I’m thankful to have been able to witness Floral Shoppe‘s legacy grow over the last decade, but I didn’t realize how much I owe it until recently. It introduced me to the transgender experience as an oblivious cis-male at a time when trans representation felt virtually non-existent in music, when major publications misgendered people constantly and artists had to be much more closeted than now. There is an important trans reading to Floral Shoppe that I don’t have the experience to tell, but one of the first times I remember correcting someone for misgendering an artist and really realizing my responsibility in that was through this album. It gave me new awareness then — and more importantly, if this album inspired a trans person to be more open about themselves or showed that there’s a place for them to make art too, then its value is incalculable.

Like a laser-guided missile in pink and green, Floral Shoppe also blew up my concept of “taste” — a completely bullshit term if there ever was one — and made me think less about music in terms of “good” or “bad” and more about why I was reacting one way or the other. I started as an intern at this site in 2013, a year after hearing Floral Shoppe, and internalizing the lesson it taught me gave me a confidence in writing I simply didn’t have before. The first thing I ever pitched Stereogum was a Band To Watch on SAINT PEPSI (better known now as Skylar Spence), and I spent a lot of that piece excitedly writing about Vektroid. Floral Shoppe made me genuinely want to pursue music writing and see the real importance in giving attention to artists that are off the radar. It might have been the first time I ever stumbled onto Bandcamp — a site I now write a column for shining a light on self-released artists.
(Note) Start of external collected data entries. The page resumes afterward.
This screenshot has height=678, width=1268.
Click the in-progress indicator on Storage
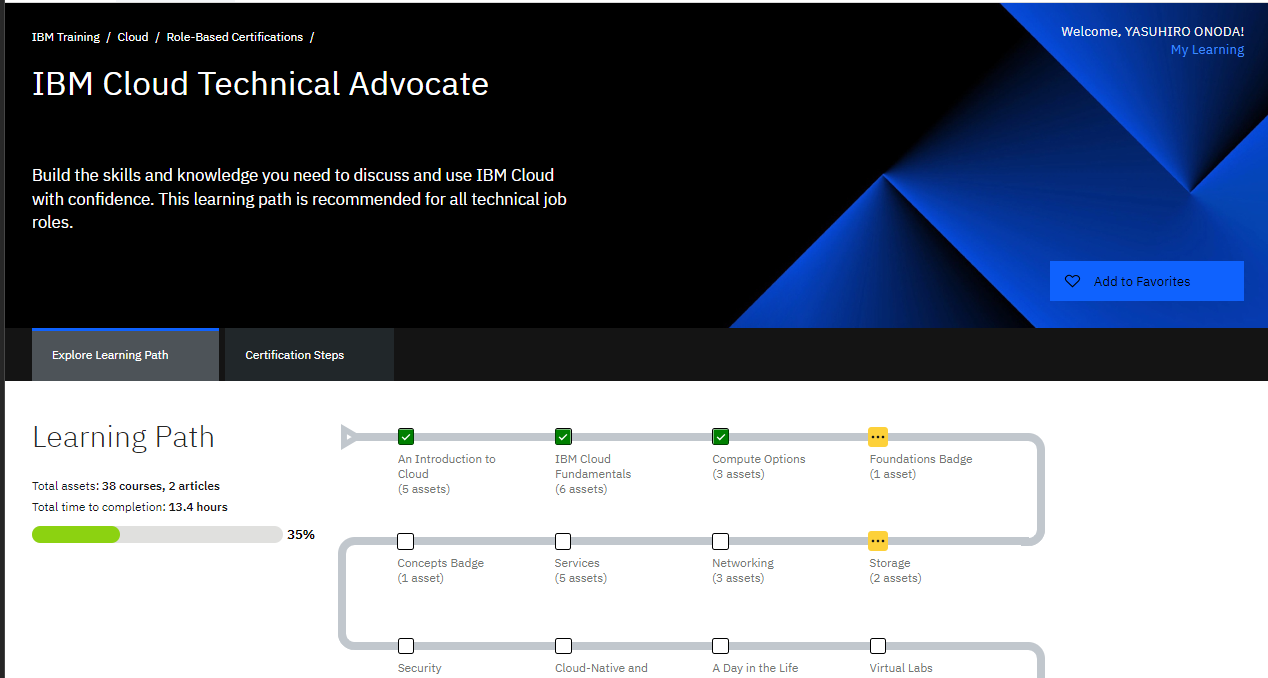(x=878, y=540)
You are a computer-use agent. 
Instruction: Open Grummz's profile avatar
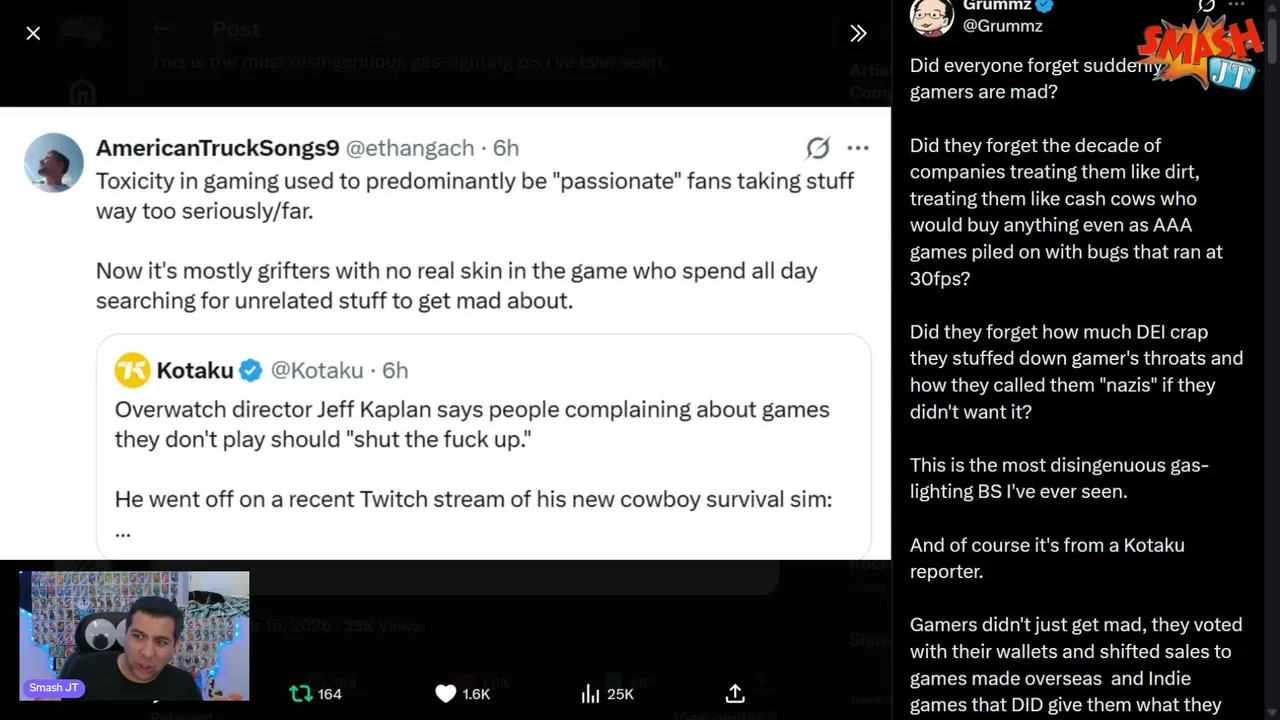[x=931, y=16]
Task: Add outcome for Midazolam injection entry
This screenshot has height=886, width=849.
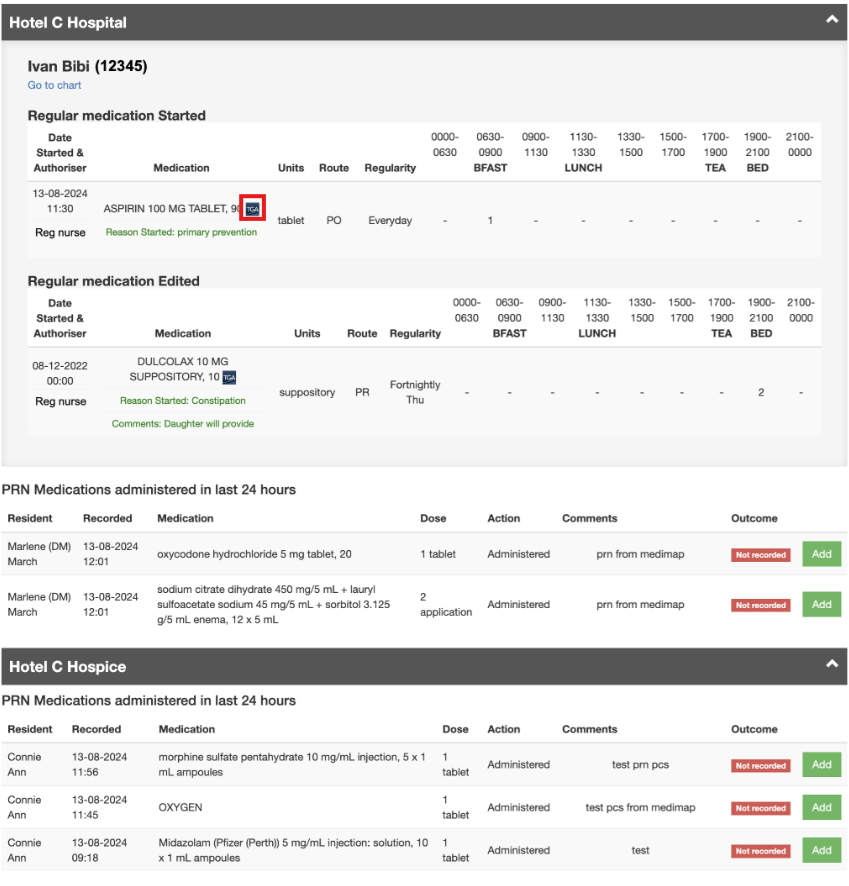Action: coord(821,851)
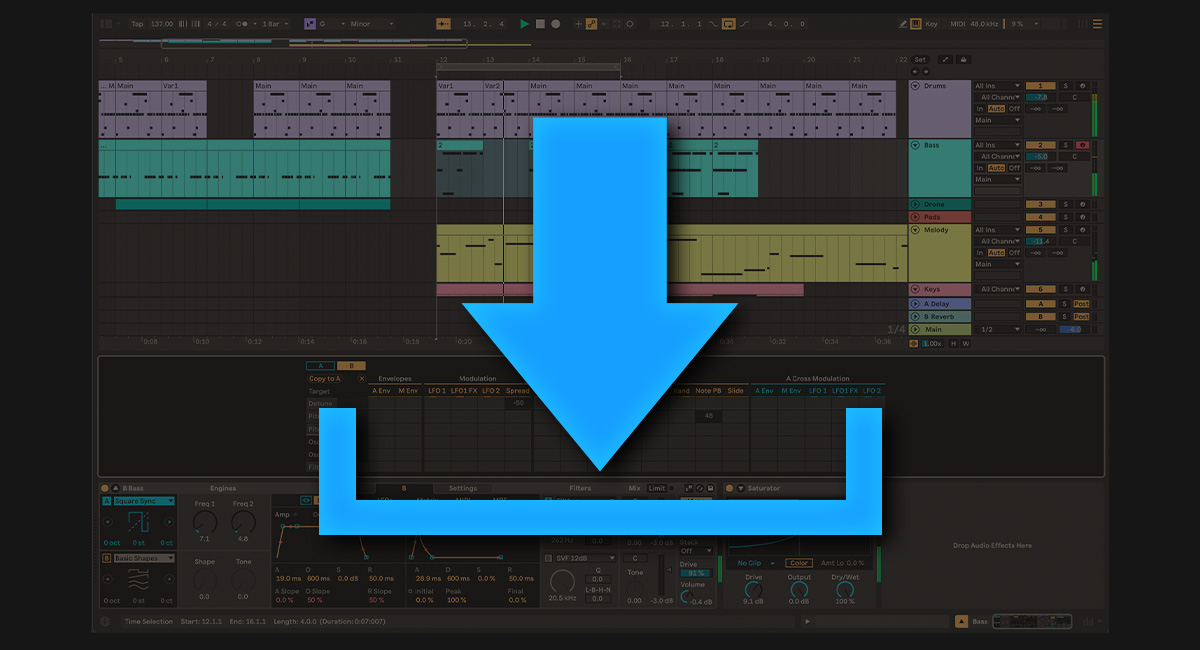The height and width of the screenshot is (650, 1200).
Task: Launch the Drone track play icon
Action: (x=915, y=204)
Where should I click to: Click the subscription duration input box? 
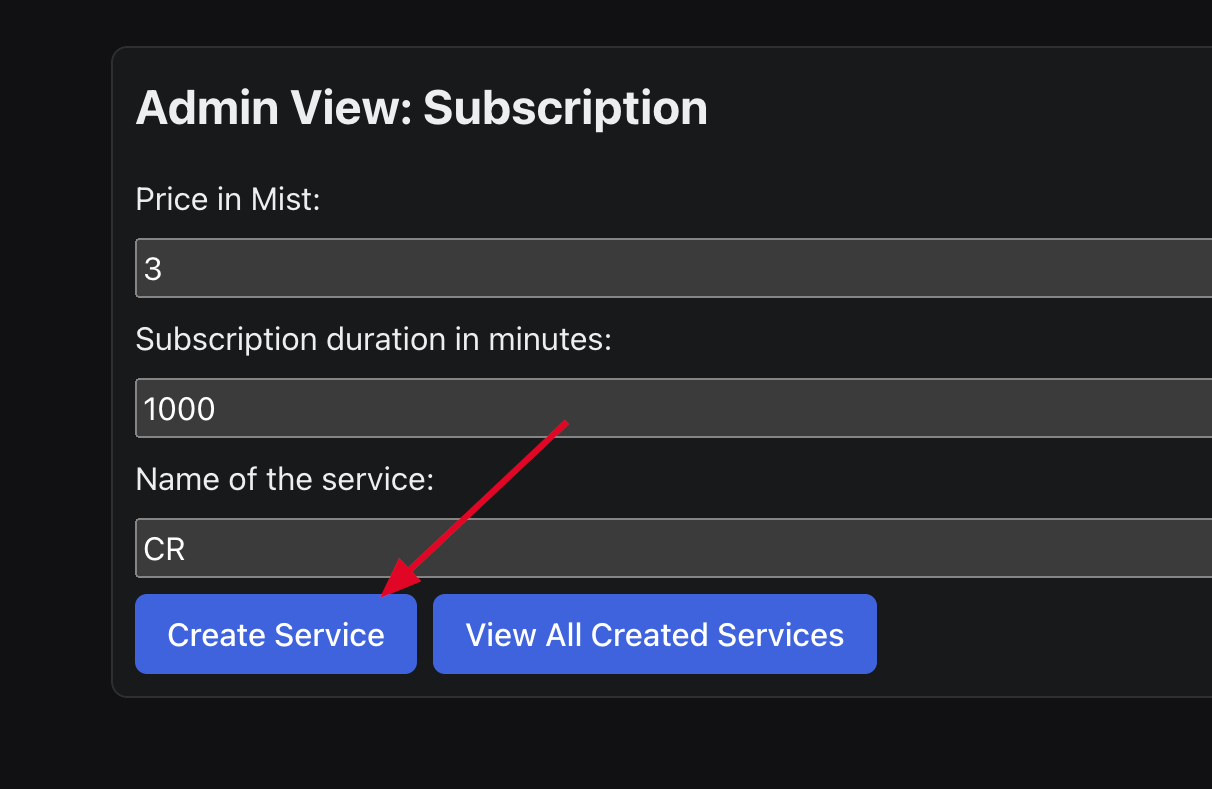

On some level I think I’m always digging for another Floral Shoppe, for that same feeling. The truth is that feeling is everywhere now. Ten years have taught me that this record is not some weird outlier or oddity or cult classic. It’s a key early example of how a new generation hears, processes, and makes music. The next Floral Shoppe is already out there right now, just waiting to be found. So let’s go find it.